WHAT YOU NEED TO DO:
Print the data again, exactly.

Records drawn from a dataset:
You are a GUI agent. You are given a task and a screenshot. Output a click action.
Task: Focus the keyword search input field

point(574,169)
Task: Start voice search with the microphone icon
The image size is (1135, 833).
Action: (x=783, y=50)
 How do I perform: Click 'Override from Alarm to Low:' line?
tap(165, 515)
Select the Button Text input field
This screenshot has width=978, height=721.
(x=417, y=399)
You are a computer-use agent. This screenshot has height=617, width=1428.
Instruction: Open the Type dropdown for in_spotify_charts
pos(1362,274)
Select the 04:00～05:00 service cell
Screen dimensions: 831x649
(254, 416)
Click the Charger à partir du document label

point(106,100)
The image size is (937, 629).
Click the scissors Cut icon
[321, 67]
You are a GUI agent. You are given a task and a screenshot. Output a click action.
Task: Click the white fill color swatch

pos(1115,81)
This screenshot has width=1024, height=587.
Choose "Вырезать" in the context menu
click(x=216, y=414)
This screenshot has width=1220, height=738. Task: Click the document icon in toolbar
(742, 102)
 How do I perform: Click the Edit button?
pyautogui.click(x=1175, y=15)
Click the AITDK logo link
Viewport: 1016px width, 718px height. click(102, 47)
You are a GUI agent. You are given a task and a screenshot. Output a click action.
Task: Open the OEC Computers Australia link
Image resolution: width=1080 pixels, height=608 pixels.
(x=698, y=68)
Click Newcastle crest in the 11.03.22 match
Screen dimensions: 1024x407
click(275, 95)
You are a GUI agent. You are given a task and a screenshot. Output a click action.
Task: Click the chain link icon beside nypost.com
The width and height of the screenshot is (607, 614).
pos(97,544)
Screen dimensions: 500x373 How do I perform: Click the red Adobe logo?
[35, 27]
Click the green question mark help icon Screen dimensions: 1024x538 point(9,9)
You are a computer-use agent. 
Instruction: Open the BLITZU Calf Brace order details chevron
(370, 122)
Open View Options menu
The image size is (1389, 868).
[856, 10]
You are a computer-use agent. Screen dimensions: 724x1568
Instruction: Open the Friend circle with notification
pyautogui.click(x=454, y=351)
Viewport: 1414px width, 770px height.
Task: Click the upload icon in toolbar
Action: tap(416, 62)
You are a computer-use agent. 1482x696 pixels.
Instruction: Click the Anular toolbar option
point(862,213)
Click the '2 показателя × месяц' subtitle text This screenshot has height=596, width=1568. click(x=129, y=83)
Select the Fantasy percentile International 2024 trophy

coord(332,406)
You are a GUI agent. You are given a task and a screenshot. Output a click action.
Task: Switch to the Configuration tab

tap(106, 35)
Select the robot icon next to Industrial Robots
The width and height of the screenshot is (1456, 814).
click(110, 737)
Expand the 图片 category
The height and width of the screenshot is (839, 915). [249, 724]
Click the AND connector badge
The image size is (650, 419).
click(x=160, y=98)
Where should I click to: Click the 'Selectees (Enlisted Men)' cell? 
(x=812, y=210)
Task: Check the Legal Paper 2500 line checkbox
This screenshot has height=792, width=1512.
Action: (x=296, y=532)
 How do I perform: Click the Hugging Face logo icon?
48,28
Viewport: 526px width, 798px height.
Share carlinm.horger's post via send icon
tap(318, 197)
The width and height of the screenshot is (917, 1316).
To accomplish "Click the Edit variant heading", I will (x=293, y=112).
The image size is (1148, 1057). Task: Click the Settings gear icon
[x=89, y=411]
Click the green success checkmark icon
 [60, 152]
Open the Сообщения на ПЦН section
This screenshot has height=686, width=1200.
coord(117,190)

EXERCISE SOLUTION:
You are a GUI agent. You are given a task and a screenshot. Output a click action.
Task: Focus the keyword search input field

point(574,169)
Task: Start voice search with the microphone icon
The image size is (1135, 833).
Action: (x=783, y=50)
 How do I perform: Click 'Override from Alarm to Low:' line?
tap(165, 515)
Select the Button Text input field
This screenshot has width=978, height=721.
(x=417, y=399)
You are a computer-use agent. This screenshot has height=617, width=1428.
Instruction: Open the Type dropdown for in_spotify_charts
pos(1362,274)
Select the 04:00～05:00 service cell
Screen dimensions: 831x649
(254, 416)
Click the Charger à partir du document label

point(106,100)
The image size is (937, 629).
Click the scissors Cut icon
[321, 67]
You are a GUI agent. You are given a task and a screenshot. Output a click action.
Task: Click the white fill color swatch

pos(1115,81)
This screenshot has width=1024, height=587.
Choose "Вырезать" in the context menu
click(x=216, y=414)
This screenshot has width=1220, height=738. Task: Click the document icon in toolbar
(742, 102)
 How do I perform: Click the Edit button?
pyautogui.click(x=1175, y=15)
Click the AITDK logo link
Viewport: 1016px width, 718px height. click(102, 47)
You are a GUI agent. You are given a task and a screenshot. Output a click action.
Task: Open the OEC Computers Australia link
Image resolution: width=1080 pixels, height=608 pixels.
(x=698, y=68)
Click Newcastle crest in the 11.03.22 match
Screen dimensions: 1024x407
click(275, 95)
You are a GUI agent. You are given a task and a screenshot. Output a click action.
Task: Click the chain link icon beside nypost.com
The width and height of the screenshot is (607, 614).
pos(97,544)
Screen dimensions: 500x373 How do I perform: Click the red Adobe logo?
[35, 27]
Click the green question mark help icon Screen dimensions: 1024x538 point(9,9)
You are a computer-use agent. 
Instruction: Open the BLITZU Calf Brace order details chevron
(370, 122)
Open View Options menu
The image size is (1389, 868).
[856, 10]
You are a computer-use agent. Screen dimensions: 724x1568
Instruction: Open the Friend circle with notification
pyautogui.click(x=454, y=351)
Viewport: 1414px width, 770px height.
Task: Click the upload icon in toolbar
Action: tap(416, 62)
You are a computer-use agent. 1482x696 pixels.
Instruction: Click the Anular toolbar option
point(862,213)
Click the '2 показателя × месяц' subtitle text This screenshot has height=596, width=1568. click(x=129, y=83)
Select the Fantasy percentile International 2024 trophy

coord(332,406)
You are a GUI agent. You are given a task and a screenshot. Output a click action.
Task: Switch to the Configuration tab

tap(106, 35)
Select the robot icon next to Industrial Robots
The width and height of the screenshot is (1456, 814).
click(110, 737)
Expand the 图片 category
The height and width of the screenshot is (839, 915). [249, 724]
Click the AND connector badge
The image size is (650, 419).
click(x=160, y=98)
Where should I click to: Click the 'Selectees (Enlisted Men)' cell? 
(x=812, y=210)
Task: Check the Legal Paper 2500 line checkbox
This screenshot has height=792, width=1512.
Action: (x=296, y=532)
 How do I perform: Click the Hugging Face logo icon?
48,28
Viewport: 526px width, 798px height.
Share carlinm.horger's post via send icon
tap(318, 197)
The width and height of the screenshot is (917, 1316).
To accomplish "Click the Edit variant heading", I will (x=293, y=112).
The image size is (1148, 1057). Task: Click the Settings gear icon
[x=89, y=411]
Click the green success checkmark icon
 [60, 152]
Open the Сообщения на ПЦН section
This screenshot has height=686, width=1200.
coord(117,190)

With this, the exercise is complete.